Seit dem ersten Pflichtspiel des Vereins nach der Neugründung ist das Bruno-Plache-Stadion nun wieder die Heimstätte des 1. FC Lok. Zum Stadtpokal-Erstrundenmatch im August 2004 gegen den TSV Böhlitz-Ehrenberg kamen so viele Menschen, dass irgendwann die Karten nicht mehr ausreichten und nach 3.235 Fans aufgehört werden musste, zu zählen. Bis heute weiß wohl niemand, wie viele Zuschauer wirklich an diesem Abend für die Gänsehaut-Atmosphäre beim 8:0-Erfolg ihrer blau-gelben Lieblinge sorgten. Ganz genau beziffern lässt sich dagegen die Zuschauer-Zahl beim Freundschaftsspiel gegen Hertha BSC im Mai 2005: Exakt 13.098 Fans sorgten für den bis heute gültigen Rekord im Bruno-Plache-Stadion nach der Neugründung des 1. FC Lok.

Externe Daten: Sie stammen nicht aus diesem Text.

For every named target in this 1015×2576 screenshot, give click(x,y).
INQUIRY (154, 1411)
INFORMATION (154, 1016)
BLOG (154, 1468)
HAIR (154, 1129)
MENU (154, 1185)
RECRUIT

In solche Regionen werden die Besucher-Zahlen in naher Zukunft vorerst leider nicht mehr stoßen. Aufgrund der Bestimmungen der Sächsischen Versammlungsstättenordnung war das Bruno-Plache-Stadion für einige Zeit sogar nur für 4.999 Zuschauer zugelassen. Bis zum Sommer 2009: Da leisteten Lok-Fans in freiwilligem Arbeitseinsatz etwa 12.500 Arbeitsstunden ab, um ihr „Bruno“ in neuem Glanz erstrahlen zu lassen. Die Stehplatz-Traversen wurden begradigt, neue Fluchtwege und Wellenbrecher gesetzt, die Tribüne in Sachen Brandschutz auf Vordermann gebracht und mit einem leuchtenden blau-gelben Anstrich versehen und einige Zäune neu errichtet beziehungsweise instand gesetzt. Lohn der schweißtreibenden Arbeit: Das gute, alte Bruno-Plache-Stadion ist nun wieder für 7.000 Zuschauer zugelassen.